WORK INSTRUCTIONS:
Arrange every line of the material below into a Markdown table with the columns No. and Line, numbering each row and leaving out blank lines.

DATA TO PROCESS:

§ §

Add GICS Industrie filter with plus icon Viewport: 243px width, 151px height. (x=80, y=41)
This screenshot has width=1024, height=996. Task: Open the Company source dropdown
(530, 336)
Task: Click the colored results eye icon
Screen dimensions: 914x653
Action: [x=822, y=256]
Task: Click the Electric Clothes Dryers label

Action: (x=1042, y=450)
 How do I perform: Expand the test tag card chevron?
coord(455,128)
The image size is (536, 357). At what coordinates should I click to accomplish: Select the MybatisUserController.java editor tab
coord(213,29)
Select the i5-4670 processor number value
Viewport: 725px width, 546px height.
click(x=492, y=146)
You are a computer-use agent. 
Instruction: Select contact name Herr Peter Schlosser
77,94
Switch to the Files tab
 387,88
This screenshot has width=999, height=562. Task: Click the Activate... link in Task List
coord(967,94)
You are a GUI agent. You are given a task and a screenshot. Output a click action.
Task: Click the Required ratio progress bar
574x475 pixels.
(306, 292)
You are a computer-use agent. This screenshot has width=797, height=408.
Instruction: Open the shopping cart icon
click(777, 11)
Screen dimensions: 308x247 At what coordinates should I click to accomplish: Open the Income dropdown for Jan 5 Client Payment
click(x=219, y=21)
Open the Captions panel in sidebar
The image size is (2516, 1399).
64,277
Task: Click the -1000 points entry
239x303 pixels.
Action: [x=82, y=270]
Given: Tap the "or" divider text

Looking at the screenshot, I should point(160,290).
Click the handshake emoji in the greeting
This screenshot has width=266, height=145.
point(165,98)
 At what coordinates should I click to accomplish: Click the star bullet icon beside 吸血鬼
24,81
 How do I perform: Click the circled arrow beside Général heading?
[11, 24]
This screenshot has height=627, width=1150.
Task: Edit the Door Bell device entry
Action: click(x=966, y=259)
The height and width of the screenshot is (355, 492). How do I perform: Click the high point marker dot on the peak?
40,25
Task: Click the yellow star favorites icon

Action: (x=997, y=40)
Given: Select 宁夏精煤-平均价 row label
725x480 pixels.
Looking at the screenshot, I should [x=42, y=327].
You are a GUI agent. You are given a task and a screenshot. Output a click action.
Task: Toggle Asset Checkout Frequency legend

§ §

CORRECT RESULT:
| No. | Line |
|---|---|
| 1 | Add GICS Industrie filter with plus icon Viewport: 243px width, 151px height. (x=80, y=41) |
| 2 | This screenshot has width=1024, height=996. Task: Open the Company source dropdown |
| 3 | (530, 336) |
| 4 | Task: Click the colored results eye icon |
| 5 | Screen dimensions: 914x653 |
| 6 | Action: [x=822, y=256] |
| 7 | Task: Click the Electric Clothes Dryers label |
| 8 | Action: (x=1042, y=450) |
| 9 |  How do I perform: Expand the test tag card chevron? |
| 10 | coord(455,128) |
| 11 | The image size is (536, 357). At what coordinates should I click to accomplish: Select the MybatisUserController.java editor tab |
| 12 | coord(213,29) |
| 13 | Select the i5-4670 processor number value |
| 14 | Viewport: 725px width, 546px height. |
| 15 | click(x=492, y=146) |
| 16 | You are a computer-use agent.  |
| 17 | Instruction: Select contact name Herr Peter Schlosser |
| 18 | 77,94 |
| 19 | Switch to the Files tab |
| 20 |  387,88 |
| 21 | This screenshot has width=999, height=562. Task: Click the Activate... link in Task List |
| 22 | coord(967,94) |
| 23 | You are a GUI agent. You are given a task and a screenshot. Output a click action. |
| 24 | Task: Click the Required ratio progress bar |
| 25 | 574x475 pixels. |
| 26 | (306, 292) |
| 27 | You are a computer-use agent. This screenshot has width=797, height=408. |
| 28 | Instruction: Open the shopping cart icon |
| 29 | click(777, 11) |
| 30 | Screen dimensions: 308x247 At what coordinates should I click to accomplish: Open the Income dropdown for Jan 5 Client Payment |
| 31 | click(x=219, y=21) |
| 32 | Open the Captions panel in sidebar |
| 33 | The image size is (2516, 1399). |
| 34 | 64,277 |
| 35 | Task: Click the -1000 points entry |
| 36 | 239x303 pixels. |
| 37 | Action: [x=82, y=270] |
| 38 | Given: Tap the "or" divider text |
| 39 | Looking at the screenshot, I should point(160,290). |
| 40 | Click the handshake emoji in the greeting |
| 41 | This screenshot has width=266, height=145. |
| 42 | point(165,98) |
| 43 |  At what coordinates should I click to accomplish: Click the star bullet icon beside 吸血鬼 |
| 44 | 24,81 |
| 45 |  How do I perform: Click the circled arrow beside Général heading? |
| 46 | [11, 24] |
| 47 | This screenshot has height=627, width=1150. |
| 48 | Task: Edit the Door Bell device entry |
| 49 | Action: click(x=966, y=259) |
| 50 | The height and width of the screenshot is (355, 492). How do I perform: Click the high point marker dot on the peak? |
| 51 | 40,25 |
| 52 | Task: Click the yellow star favorites icon |
| 53 | Action: (x=997, y=40) |
| 54 | Given: Select 宁夏精煤-平均价 row label |
| 55 | 725x480 pixels. |
| 56 | Looking at the screenshot, I should [x=42, y=327]. |
| 57 | You are a GUI agent. You are given a task and a screenshot. Output a click action. |
| 58 | Task: Toggle Asset Checkout Frequency legend |